Nobody typically cares about the accounting details, but hey, I'll dive into that rabbit hole for you.
F9 appears to have already paid that $222M back to customers already after the DOT started haranguing them over their policies. Depending on how Frontier accrues for earned revenue (actually flown/used tickets) vs. unearned revenue (future ticket sales), that $222M was never actually recognized as income/revenue and held in reserve or escrow. It wouldn't have necessarily been reflected in their cashflow or their cash equivalents because it was still a liability.

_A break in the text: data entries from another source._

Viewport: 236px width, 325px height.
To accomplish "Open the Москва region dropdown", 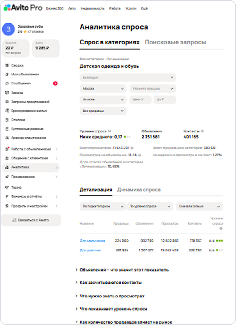I will [x=103, y=89].
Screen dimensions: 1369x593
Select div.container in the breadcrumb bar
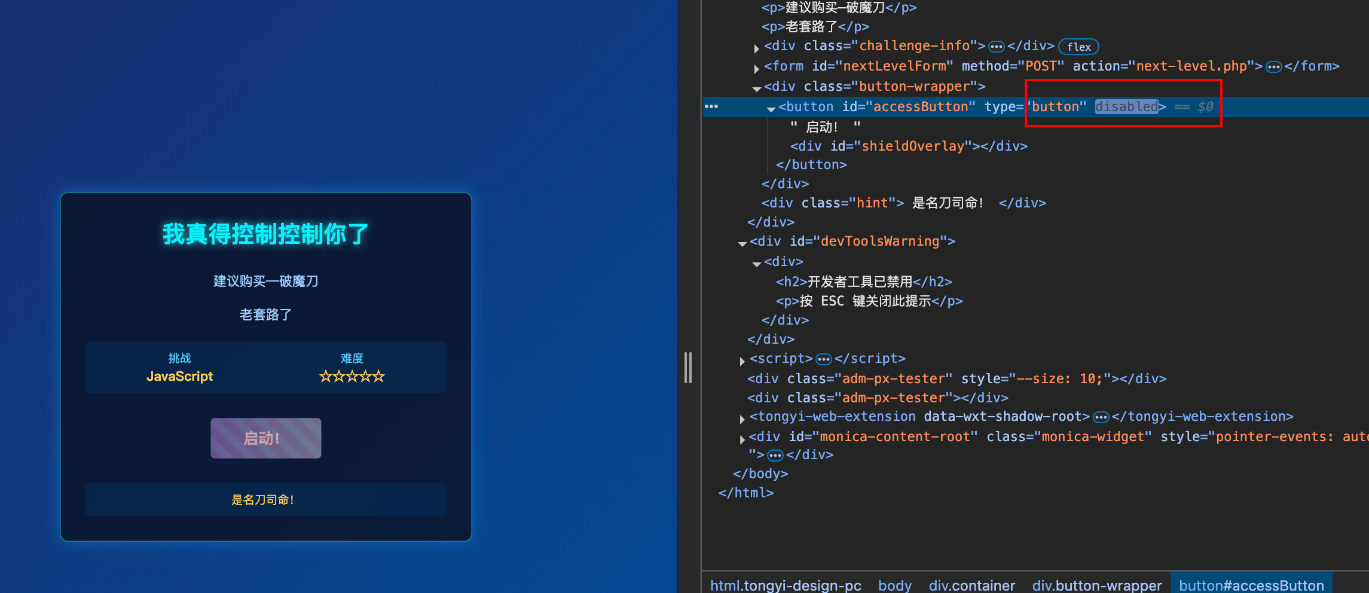[x=971, y=585]
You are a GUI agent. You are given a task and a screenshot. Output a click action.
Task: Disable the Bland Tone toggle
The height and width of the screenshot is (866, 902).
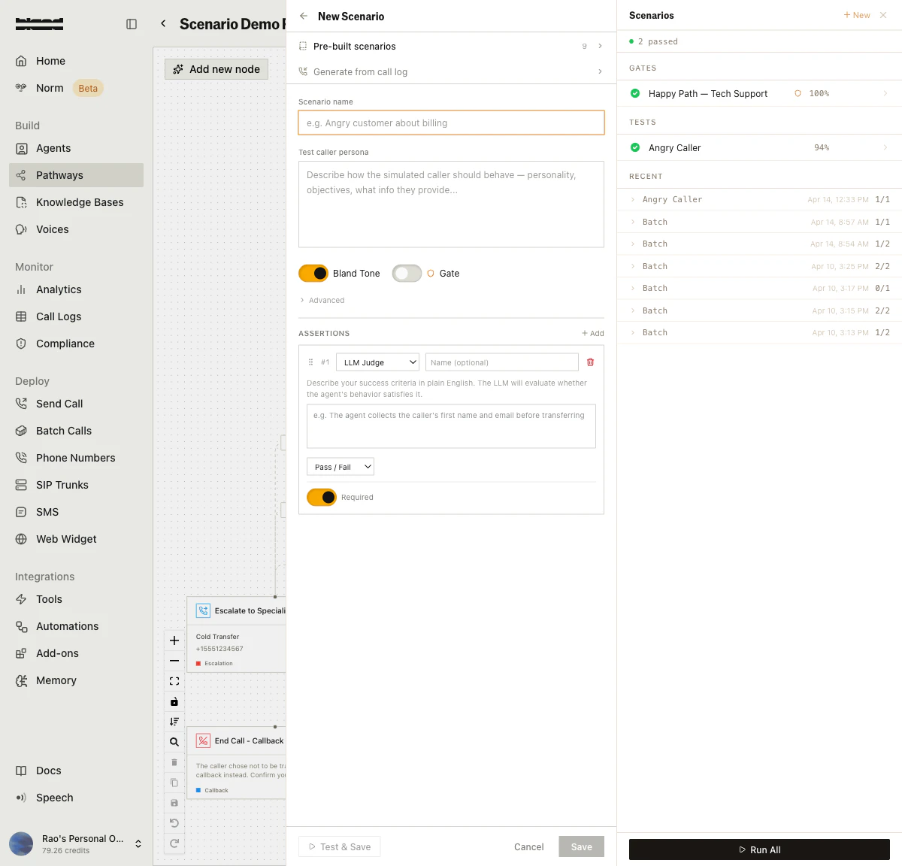click(x=313, y=273)
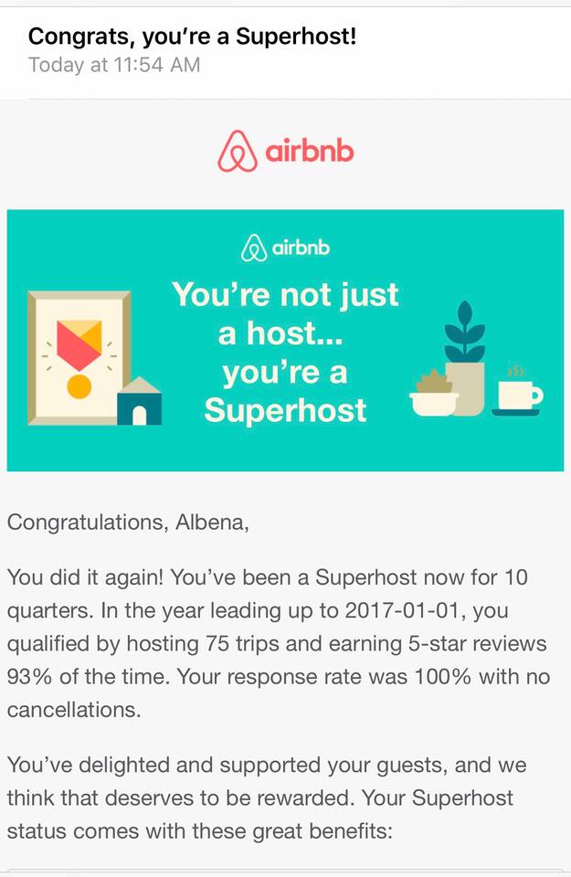Click the red Airbnb logo above the banner
The image size is (571, 877).
pyautogui.click(x=285, y=152)
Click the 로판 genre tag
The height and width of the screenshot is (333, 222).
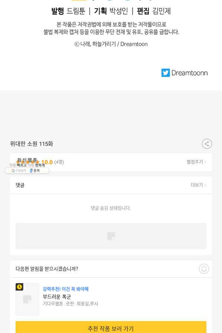click(x=70, y=304)
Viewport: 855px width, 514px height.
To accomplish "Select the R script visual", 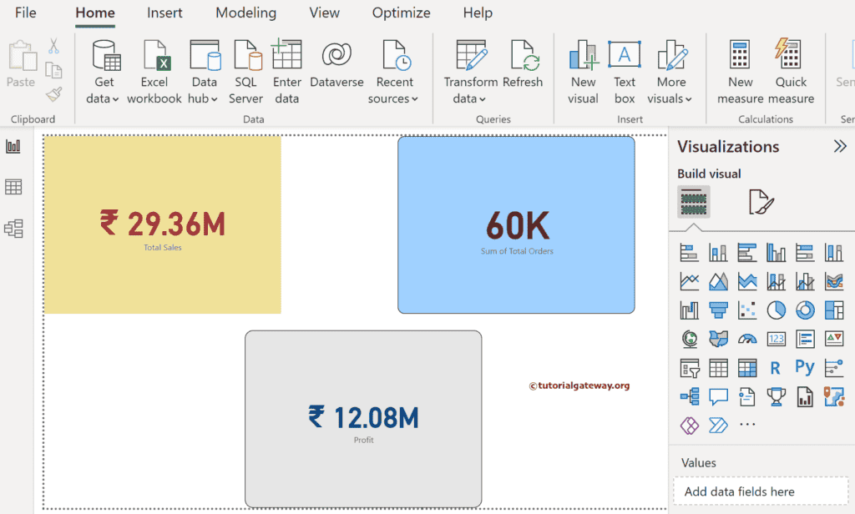I will [x=776, y=368].

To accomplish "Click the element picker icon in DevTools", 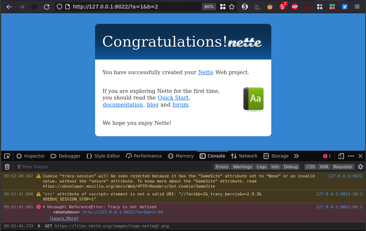I will pos(7,156).
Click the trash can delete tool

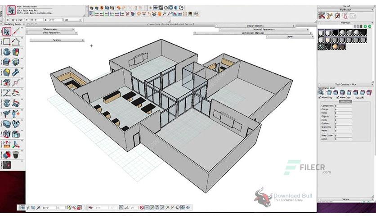16,154
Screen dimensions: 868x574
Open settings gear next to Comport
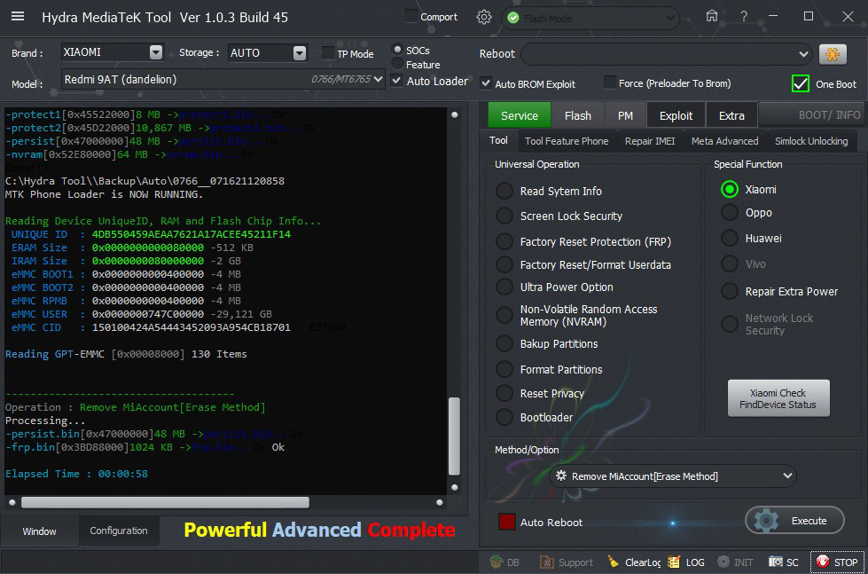pyautogui.click(x=483, y=17)
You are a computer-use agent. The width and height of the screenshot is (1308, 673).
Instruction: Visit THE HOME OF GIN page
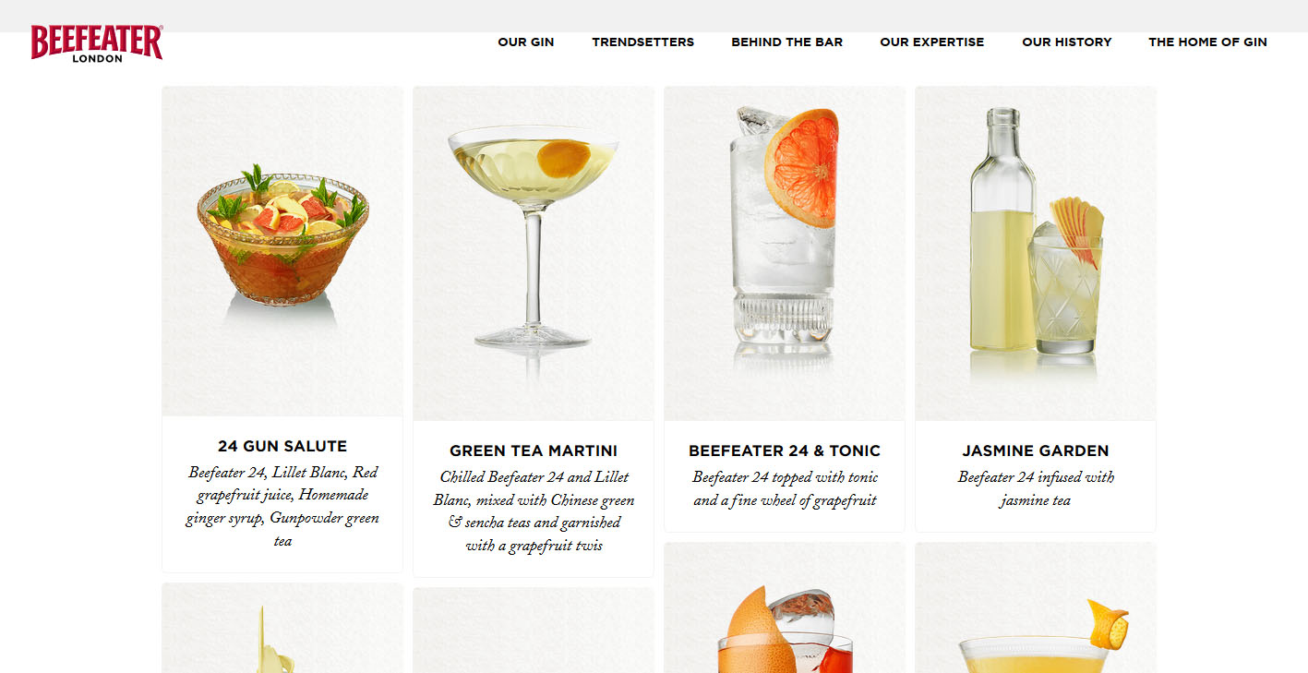(x=1207, y=42)
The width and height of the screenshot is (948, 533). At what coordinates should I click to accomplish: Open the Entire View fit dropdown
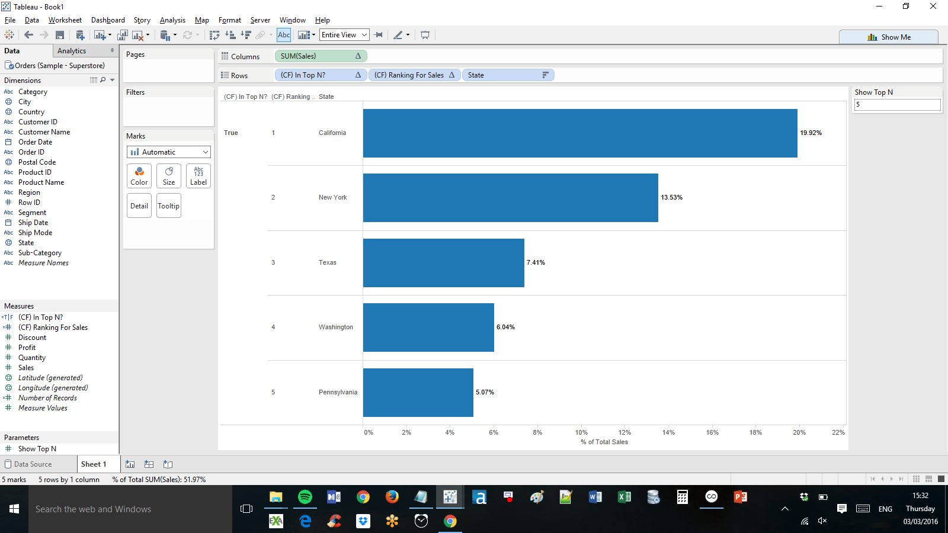pyautogui.click(x=344, y=36)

The fine is because they jacked people around before DOT started knocking at the door over a year ago. DOT is highlighting the $2.2M fine, but even that's been overblown. DOT is giving $1.2M of that back to F9 because they proved they'd also issued refunds to customers who made voluntary changes.
So.... ultimately it sounds like a $1.2M penalty. That's a rounding error when it comes to their available cash.
Put otherwise, it's 3-5 hours of ticket sales for a day. They're bringing in somewhere around $6M a day right now.
Now... if that $222M is incremental i.e. refunds they denied and now have to pay out, that's going to be a different tune.
I seriously doubt that only because of the $1M credit DOT gave them for their voluntary efforts. If there was another $222M in liability to be refunded, they'd have never offered a credit offset from the original fine, and the fine would be much, much larger based on past practice.